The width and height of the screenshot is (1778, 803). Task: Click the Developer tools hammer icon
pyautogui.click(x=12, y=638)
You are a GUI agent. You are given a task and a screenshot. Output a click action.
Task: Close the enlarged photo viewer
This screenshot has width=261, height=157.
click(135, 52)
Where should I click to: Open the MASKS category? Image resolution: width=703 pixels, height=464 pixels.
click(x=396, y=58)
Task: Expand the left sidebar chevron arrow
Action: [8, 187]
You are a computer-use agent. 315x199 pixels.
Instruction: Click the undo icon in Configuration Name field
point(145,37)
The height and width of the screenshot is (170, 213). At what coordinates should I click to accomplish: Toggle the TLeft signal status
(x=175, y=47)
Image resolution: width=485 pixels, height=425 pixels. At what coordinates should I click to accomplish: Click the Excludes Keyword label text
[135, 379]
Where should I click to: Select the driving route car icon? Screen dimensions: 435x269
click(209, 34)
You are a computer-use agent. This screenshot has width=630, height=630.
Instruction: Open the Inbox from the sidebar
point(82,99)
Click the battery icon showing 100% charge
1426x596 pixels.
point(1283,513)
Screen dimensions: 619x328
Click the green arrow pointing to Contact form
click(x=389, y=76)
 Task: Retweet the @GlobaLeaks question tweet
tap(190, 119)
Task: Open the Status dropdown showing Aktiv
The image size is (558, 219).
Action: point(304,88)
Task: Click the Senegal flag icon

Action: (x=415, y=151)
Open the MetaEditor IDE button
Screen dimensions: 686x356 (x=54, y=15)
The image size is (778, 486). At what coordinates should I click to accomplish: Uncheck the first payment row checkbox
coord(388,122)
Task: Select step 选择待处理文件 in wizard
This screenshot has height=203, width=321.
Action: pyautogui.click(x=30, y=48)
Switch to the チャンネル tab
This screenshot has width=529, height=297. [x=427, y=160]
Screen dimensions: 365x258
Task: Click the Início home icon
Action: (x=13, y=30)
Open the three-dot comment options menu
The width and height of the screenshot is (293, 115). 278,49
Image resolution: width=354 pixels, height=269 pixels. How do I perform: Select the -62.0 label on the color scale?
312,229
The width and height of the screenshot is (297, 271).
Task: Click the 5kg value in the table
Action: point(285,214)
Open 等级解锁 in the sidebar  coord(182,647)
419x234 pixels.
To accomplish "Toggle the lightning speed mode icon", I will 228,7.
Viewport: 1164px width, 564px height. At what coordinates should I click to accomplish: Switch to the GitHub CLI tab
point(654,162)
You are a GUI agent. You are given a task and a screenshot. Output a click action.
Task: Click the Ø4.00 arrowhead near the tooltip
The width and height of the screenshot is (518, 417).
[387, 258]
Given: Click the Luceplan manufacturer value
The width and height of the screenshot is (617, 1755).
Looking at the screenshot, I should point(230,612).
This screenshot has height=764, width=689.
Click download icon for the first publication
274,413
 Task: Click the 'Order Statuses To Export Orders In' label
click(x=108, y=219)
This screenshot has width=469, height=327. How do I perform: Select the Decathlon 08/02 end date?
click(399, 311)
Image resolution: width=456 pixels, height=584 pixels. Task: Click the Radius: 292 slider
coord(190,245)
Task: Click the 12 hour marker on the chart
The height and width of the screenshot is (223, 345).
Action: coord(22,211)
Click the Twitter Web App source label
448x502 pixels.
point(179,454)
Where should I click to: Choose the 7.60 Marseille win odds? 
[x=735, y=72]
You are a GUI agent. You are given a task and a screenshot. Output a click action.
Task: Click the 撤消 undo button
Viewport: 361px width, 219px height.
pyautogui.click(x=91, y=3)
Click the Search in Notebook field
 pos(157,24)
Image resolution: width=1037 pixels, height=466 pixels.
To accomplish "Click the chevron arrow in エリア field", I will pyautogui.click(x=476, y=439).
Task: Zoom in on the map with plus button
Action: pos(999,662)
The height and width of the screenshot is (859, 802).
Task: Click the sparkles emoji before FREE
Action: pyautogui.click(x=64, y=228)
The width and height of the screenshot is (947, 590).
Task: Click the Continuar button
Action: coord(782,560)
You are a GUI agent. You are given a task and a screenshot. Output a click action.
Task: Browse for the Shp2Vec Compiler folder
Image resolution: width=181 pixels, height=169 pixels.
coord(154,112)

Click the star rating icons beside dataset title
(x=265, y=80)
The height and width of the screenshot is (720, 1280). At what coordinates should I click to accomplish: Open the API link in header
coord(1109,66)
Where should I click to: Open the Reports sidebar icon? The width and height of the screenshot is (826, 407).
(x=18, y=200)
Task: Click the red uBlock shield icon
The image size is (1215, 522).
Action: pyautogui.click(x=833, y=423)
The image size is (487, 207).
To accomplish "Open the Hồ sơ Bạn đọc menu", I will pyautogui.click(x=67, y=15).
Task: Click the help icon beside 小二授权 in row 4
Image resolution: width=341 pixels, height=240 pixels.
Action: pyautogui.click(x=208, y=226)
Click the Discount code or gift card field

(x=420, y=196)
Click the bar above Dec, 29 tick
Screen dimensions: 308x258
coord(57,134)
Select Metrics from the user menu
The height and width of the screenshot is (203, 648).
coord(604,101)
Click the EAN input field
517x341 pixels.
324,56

▶ [Requirement]: Word for word, give the entire listing again.

▶ [Answer]:
The width and height of the screenshot is (1778, 803). Task: Click the Developer tools hammer icon
pyautogui.click(x=12, y=638)
You are a GUI agent. You are given a task and a screenshot. Output a click action.
Task: Close the enlarged photo viewer
This screenshot has width=261, height=157.
click(135, 52)
Where should I click to: Open the MASKS category? Image resolution: width=703 pixels, height=464 pixels.
click(x=396, y=58)
Task: Expand the left sidebar chevron arrow
Action: [8, 187]
You are a computer-use agent. 315x199 pixels.
Instruction: Click the undo icon in Configuration Name field
point(145,37)
The height and width of the screenshot is (170, 213). At what coordinates should I click to accomplish: Toggle the TLeft signal status
(x=175, y=47)
Image resolution: width=485 pixels, height=425 pixels. At what coordinates should I click to accomplish: Click the Excludes Keyword label text
[135, 379]
Where should I click to: Select the driving route car icon? Screen dimensions: 435x269
click(209, 34)
You are a computer-use agent. This screenshot has width=630, height=630.
Instruction: Open the Inbox from the sidebar
point(82,99)
Click the battery icon showing 100% charge
1426x596 pixels.
point(1283,513)
Screen dimensions: 619x328
Click the green arrow pointing to Contact form
click(x=389, y=76)
 Task: Retweet the @GlobaLeaks question tweet
tap(190, 119)
Task: Open the Status dropdown showing Aktiv
The image size is (558, 219).
Action: point(304,88)
Task: Click the Senegal flag icon

Action: (x=415, y=151)
Open the MetaEditor IDE button
Screen dimensions: 686x356 (x=54, y=15)
The image size is (778, 486). At what coordinates should I click to accomplish: Uncheck the first payment row checkbox
coord(388,122)
Task: Select step 选择待处理文件 in wizard
This screenshot has height=203, width=321.
Action: pyautogui.click(x=30, y=48)
Switch to the チャンネル tab
This screenshot has width=529, height=297. [x=427, y=160]
Screen dimensions: 365x258
Task: Click the Início home icon
Action: (x=13, y=30)
Open the three-dot comment options menu
The width and height of the screenshot is (293, 115). 278,49
Image resolution: width=354 pixels, height=269 pixels. How do I perform: Select the -62.0 label on the color scale?
312,229
The width and height of the screenshot is (297, 271).
Task: Click the 5kg value in the table
Action: point(285,214)
Open 等级解锁 in the sidebar  coord(182,647)
419x234 pixels.
To accomplish "Toggle the lightning speed mode icon", I will 228,7.
Viewport: 1164px width, 564px height. At what coordinates should I click to accomplish: Switch to the GitHub CLI tab
point(654,162)
You are a GUI agent. You are given a task and a screenshot. Output a click action.
Task: Click the Ø4.00 arrowhead near the tooltip
The width and height of the screenshot is (518, 417).
[387, 258]
Given: Click the Luceplan manufacturer value
The width and height of the screenshot is (617, 1755).
Looking at the screenshot, I should point(230,612).
This screenshot has height=764, width=689.
Click download icon for the first publication
274,413
 Task: Click the 'Order Statuses To Export Orders In' label
click(x=108, y=219)
This screenshot has width=469, height=327. How do I perform: Select the Decathlon 08/02 end date?
click(399, 311)
Image resolution: width=456 pixels, height=584 pixels. Task: Click the Radius: 292 slider
coord(190,245)
Task: Click the 12 hour marker on the chart
The height and width of the screenshot is (223, 345).
Action: coord(22,211)
Click the Twitter Web App source label
448x502 pixels.
point(179,454)
Where should I click to: Choose the 7.60 Marseille win odds? 
[x=735, y=72]
You are a GUI agent. You are given a task and a screenshot. Output a click action.
Task: Click the 撤消 undo button
Viewport: 361px width, 219px height.
pyautogui.click(x=91, y=3)
Click the Search in Notebook field
 pos(157,24)
Image resolution: width=1037 pixels, height=466 pixels.
To accomplish "Click the chevron arrow in エリア field", I will pyautogui.click(x=476, y=439).
Task: Zoom in on the map with plus button
Action: pos(999,662)
The height and width of the screenshot is (859, 802).
Task: Click the sparkles emoji before FREE
Action: pyautogui.click(x=64, y=228)
The width and height of the screenshot is (947, 590).
Task: Click the Continuar button
Action: coord(782,560)
You are a GUI agent. You are given a task and a screenshot. Output a click action.
Task: Browse for the Shp2Vec Compiler folder
Image resolution: width=181 pixels, height=169 pixels.
coord(154,112)

Click the star rating icons beside dataset title
(x=265, y=80)
The height and width of the screenshot is (720, 1280). At what coordinates should I click to accomplish: Open the API link in header
coord(1109,66)
Where should I click to: Open the Reports sidebar icon? The width and height of the screenshot is (826, 407).
(x=18, y=200)
Task: Click the red uBlock shield icon
The image size is (1215, 522).
Action: pyautogui.click(x=833, y=423)
The image size is (487, 207).
To accomplish "Open the Hồ sơ Bạn đọc menu", I will pyautogui.click(x=67, y=15).
Task: Click the help icon beside 小二授权 in row 4
Image resolution: width=341 pixels, height=240 pixels.
Action: pyautogui.click(x=208, y=226)
Click the Discount code or gift card field

(x=420, y=196)
Click the bar above Dec, 29 tick
Screen dimensions: 308x258
coord(57,134)
Select Metrics from the user menu
The height and width of the screenshot is (203, 648).
coord(604,101)
Click the EAN input field
517x341 pixels.
324,56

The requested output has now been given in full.